Tessera: Secure, Near-Line-Rate Weight Streaming for UMA Edge Accelerators

Deploying proprietary Deep Neural Networks (DNNs) on commodity edge devices demands hardware-backed Digital Rights Management (DRM) capable of withstanding both software-level and physical adversaries. In Unified Memory Architecture (UMA) systems, the host CPU and Neural Processing Unit (NPU) share physical DRAM, leaving plaintext model weights directly readable by a compromised OS kernel. Existing defenses fail in this constrained setting: trusted execution environments monopolize scarce memory with permanently reserved regions, while full-memory encryption operates at page granularity. This forces the system to fetch massive 4 KB memory pages for sub-page tensor tiles, severely crippling bandwidth. We present Tessera, a reference architecture for inline, cache-line granularity weight decryption on UMA edge accelerators.

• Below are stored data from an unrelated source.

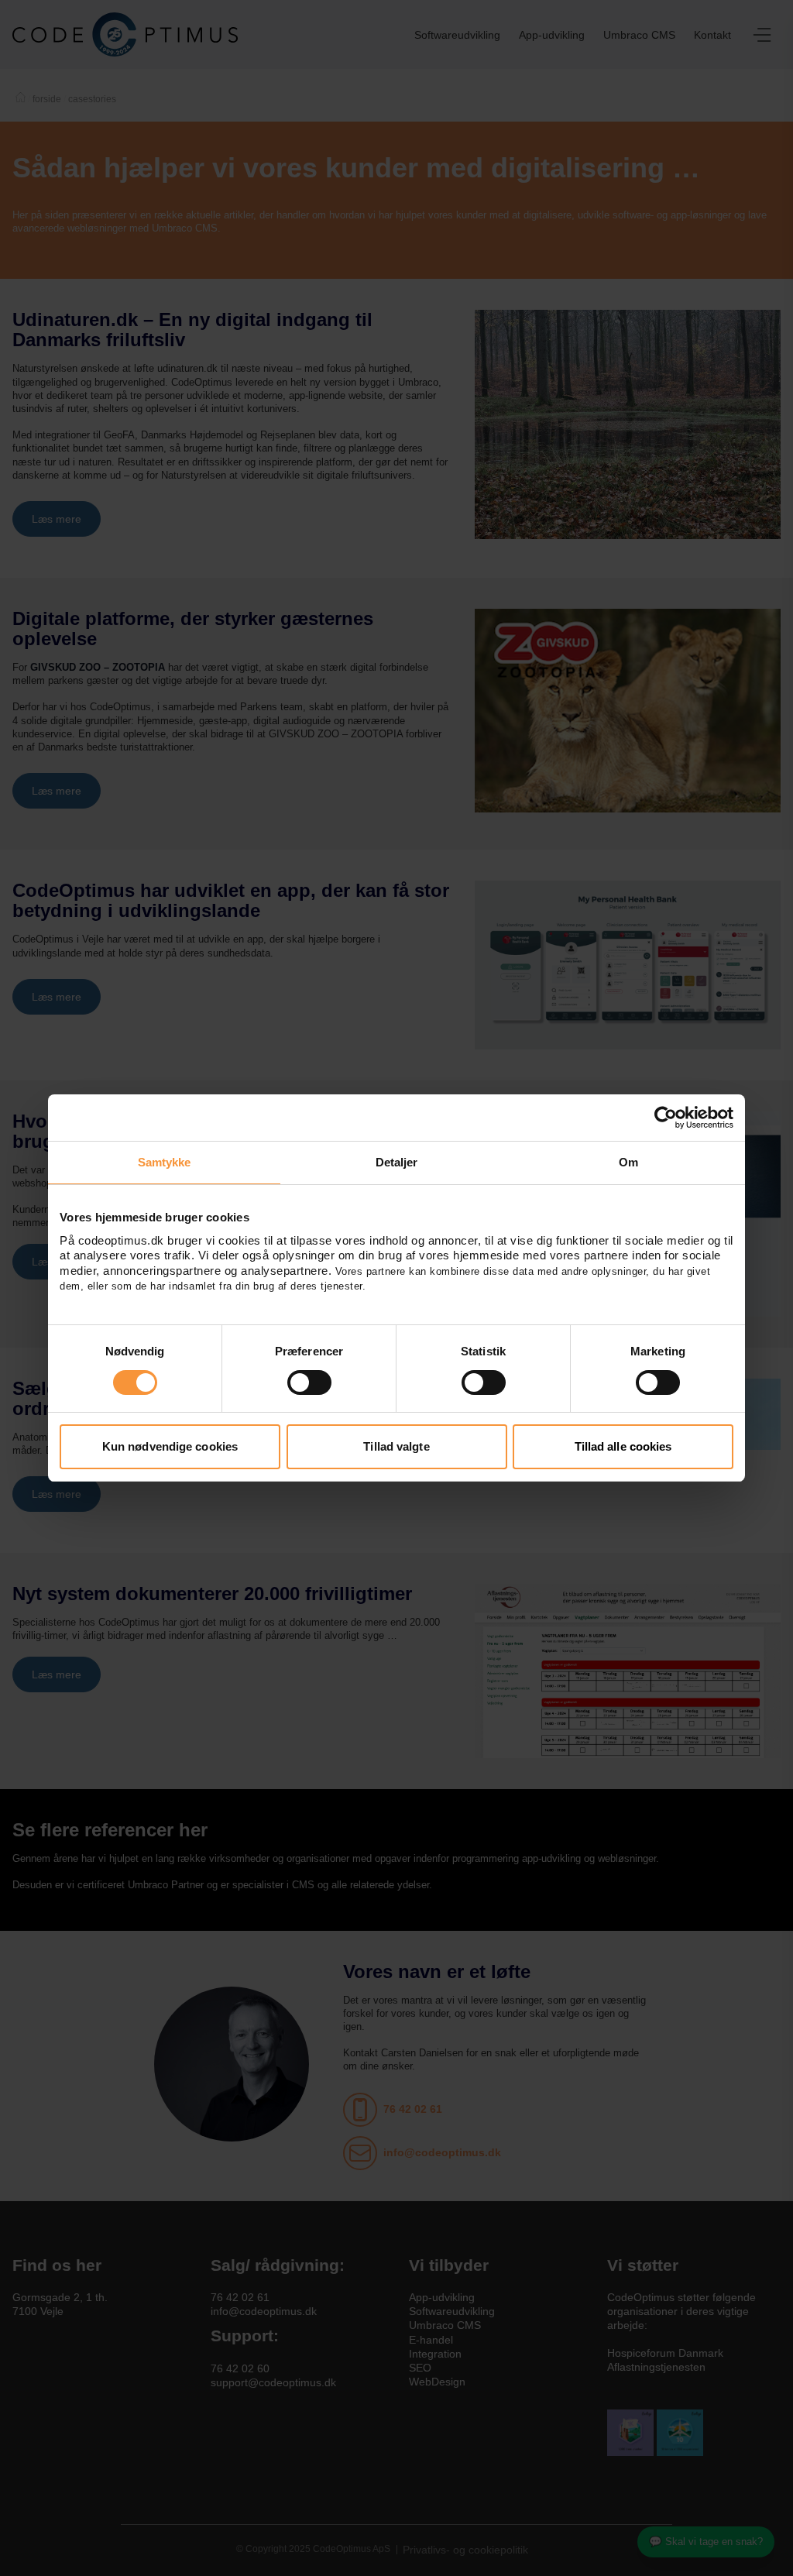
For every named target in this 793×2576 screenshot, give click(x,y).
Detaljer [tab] (397, 1162)
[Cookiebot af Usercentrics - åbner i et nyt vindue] (665, 1117)
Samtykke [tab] (164, 1162)
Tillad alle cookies (623, 1446)
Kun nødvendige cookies (170, 1446)
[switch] (309, 1382)
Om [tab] (628, 1162)
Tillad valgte (396, 1446)
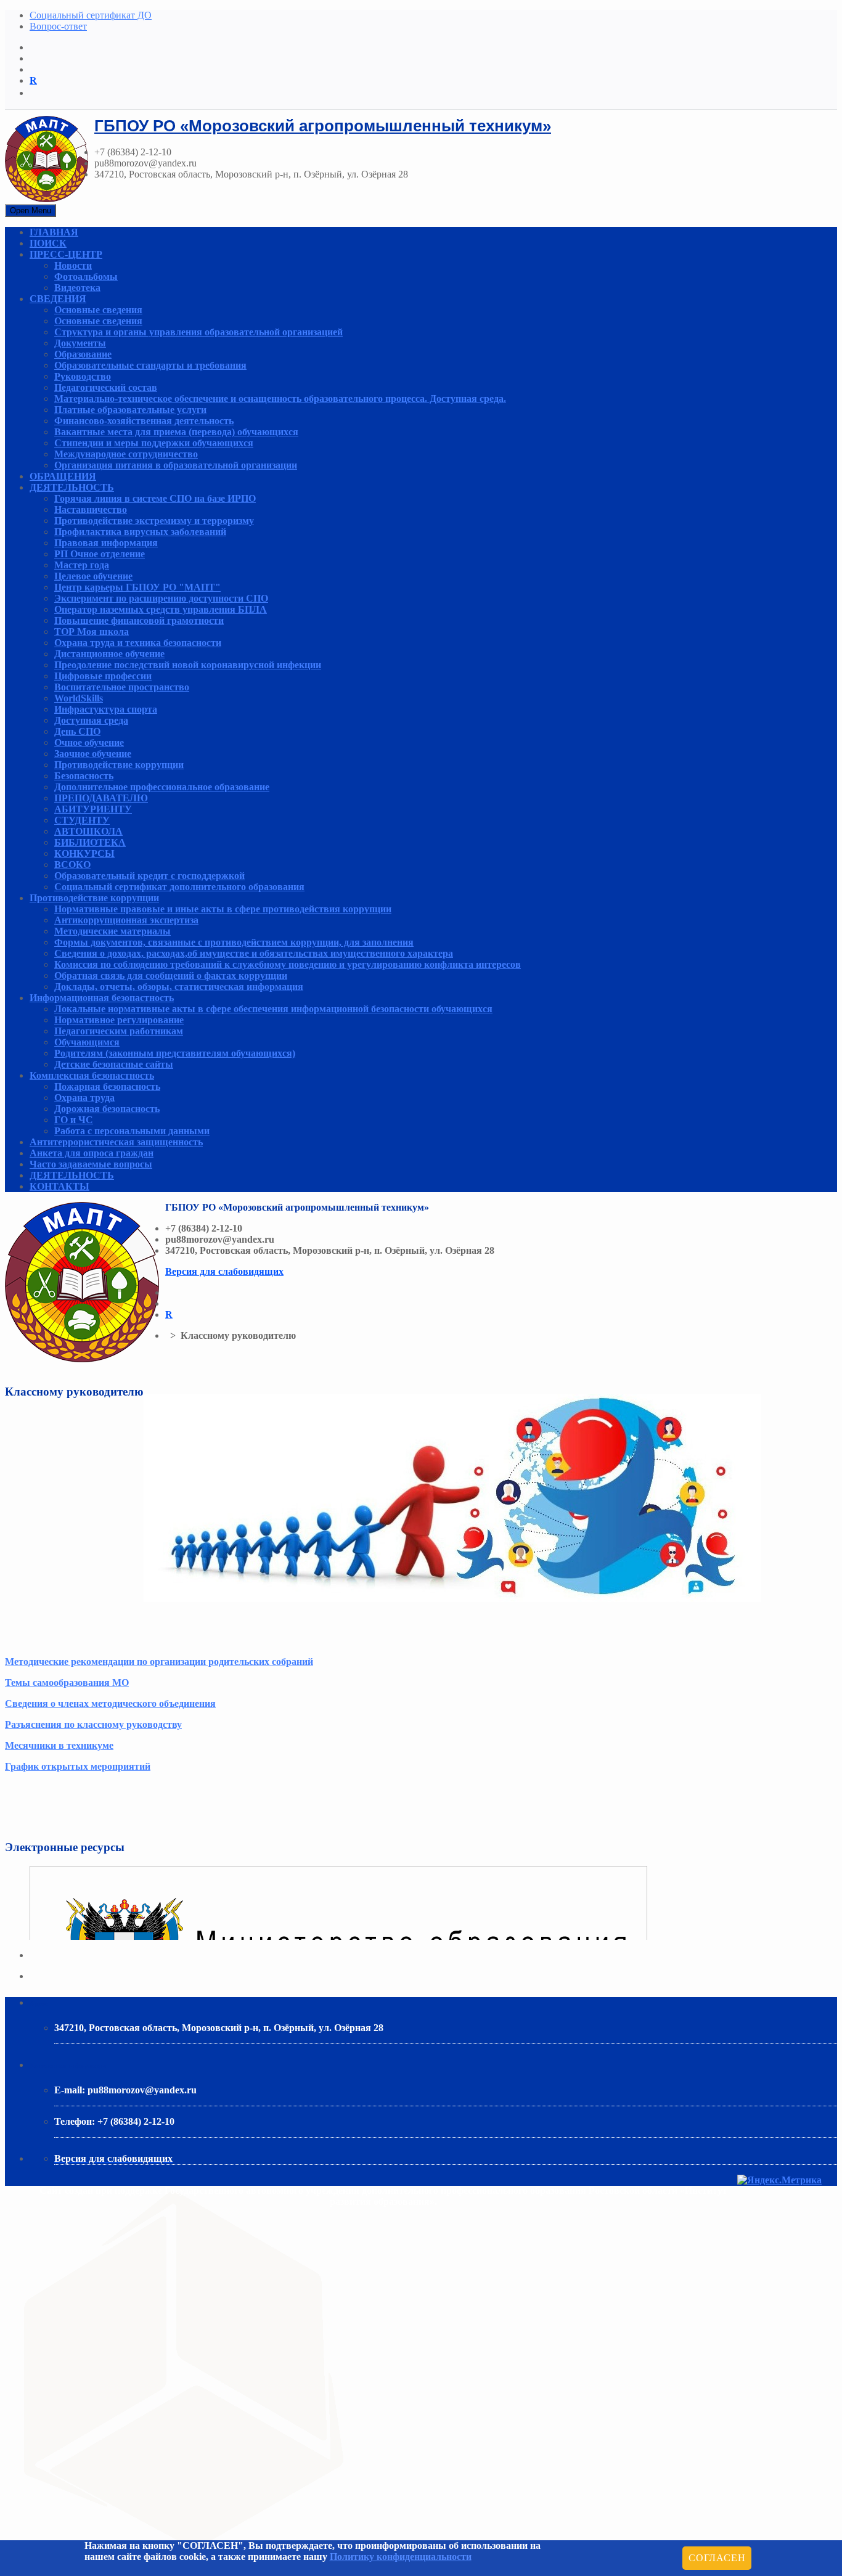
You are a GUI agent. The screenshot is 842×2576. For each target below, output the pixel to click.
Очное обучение (89, 742)
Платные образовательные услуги (130, 409)
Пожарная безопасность (107, 1086)
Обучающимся (87, 1042)
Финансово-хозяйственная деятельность (144, 420)
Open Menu (30, 210)
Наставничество (90, 509)
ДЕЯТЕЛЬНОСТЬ (72, 487)
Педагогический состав (105, 387)
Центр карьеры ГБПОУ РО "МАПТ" (137, 587)
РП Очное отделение (99, 554)
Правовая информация (106, 543)
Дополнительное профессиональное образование (161, 787)
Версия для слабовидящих (224, 1271)
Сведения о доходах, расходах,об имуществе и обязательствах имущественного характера (253, 953)
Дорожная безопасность (107, 1108)
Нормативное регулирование (119, 1020)
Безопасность (83, 776)
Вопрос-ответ (58, 26)
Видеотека (77, 287)
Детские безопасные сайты (113, 1064)
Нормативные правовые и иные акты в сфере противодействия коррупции (222, 909)
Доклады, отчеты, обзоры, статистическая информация (178, 986)
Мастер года (81, 565)
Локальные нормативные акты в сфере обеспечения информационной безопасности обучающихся (273, 1009)
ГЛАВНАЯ (54, 232)
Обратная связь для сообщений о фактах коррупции (170, 975)
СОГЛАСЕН (717, 2558)
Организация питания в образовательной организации (175, 465)
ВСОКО (72, 864)
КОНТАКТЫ (59, 1186)
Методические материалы (112, 931)
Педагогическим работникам (118, 1031)
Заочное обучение (92, 753)
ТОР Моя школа (91, 631)
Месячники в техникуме (59, 1745)
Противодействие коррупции (119, 764)
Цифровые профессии (103, 676)
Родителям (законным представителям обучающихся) (174, 1053)
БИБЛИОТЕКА (90, 842)
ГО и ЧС (73, 1119)
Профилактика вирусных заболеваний (140, 531)
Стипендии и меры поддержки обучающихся (153, 443)
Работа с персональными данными (132, 1131)
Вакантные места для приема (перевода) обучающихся (176, 432)
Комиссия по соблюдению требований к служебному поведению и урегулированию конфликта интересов (287, 964)
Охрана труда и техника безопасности (137, 642)
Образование (83, 354)
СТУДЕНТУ (82, 820)
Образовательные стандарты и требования (150, 365)
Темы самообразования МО (67, 1682)
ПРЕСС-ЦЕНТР (66, 254)
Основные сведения (98, 310)
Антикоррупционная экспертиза (126, 920)
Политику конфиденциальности (401, 2556)
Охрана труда (84, 1097)
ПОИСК (48, 243)
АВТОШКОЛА (88, 831)
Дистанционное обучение (109, 653)
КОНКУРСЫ (84, 853)
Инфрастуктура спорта (105, 709)
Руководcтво (82, 376)
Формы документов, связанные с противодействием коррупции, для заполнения (234, 942)
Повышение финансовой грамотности (139, 620)
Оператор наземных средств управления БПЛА (160, 609)
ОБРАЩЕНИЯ (63, 476)
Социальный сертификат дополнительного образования (179, 886)
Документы (80, 343)
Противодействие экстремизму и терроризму (154, 520)
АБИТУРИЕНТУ (93, 809)
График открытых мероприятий (77, 1766)
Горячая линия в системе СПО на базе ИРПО (155, 498)
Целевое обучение (93, 576)
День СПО (77, 731)
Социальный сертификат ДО (91, 15)
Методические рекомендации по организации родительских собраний (159, 1661)
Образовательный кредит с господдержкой (149, 875)
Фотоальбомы (86, 276)
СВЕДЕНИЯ (58, 298)
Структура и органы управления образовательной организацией (198, 332)
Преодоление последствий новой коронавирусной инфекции (187, 665)
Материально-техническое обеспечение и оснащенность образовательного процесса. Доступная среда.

The design intercepts 64-byte AXI bursts, computing AES-256-CTR keystreams in parallel with DRAM fetches. This streams plaintext directly into isolated NPU SRAM, creating a transient memory footprint confined to the active tile and eliminating the need for permanent memory carve-outs. Measurements across three distinct SoC platforms demonstrate that this parallelization hides cryptographic latency behind standard DRAM fetch times, a condition that holds even under worst-case timing variations. Consequently, Tessera is projected to achieve 98.4\% of the theoretical memory bandwidth ceiling (a mere 1.6\% overhead). Across standard vision and language models, page-level memory encryption suffers up to a 32x bandwidth penalty, whereas Tessera maintains an optimal 1x footprint for all layer geometries. Finally, Tessera neutralizes major UMA-specific attack vectors -- including physical DRAM extraction, rogue DMA, and compute hijacking -- and formally prevents plaintext leakage across sparse tensors.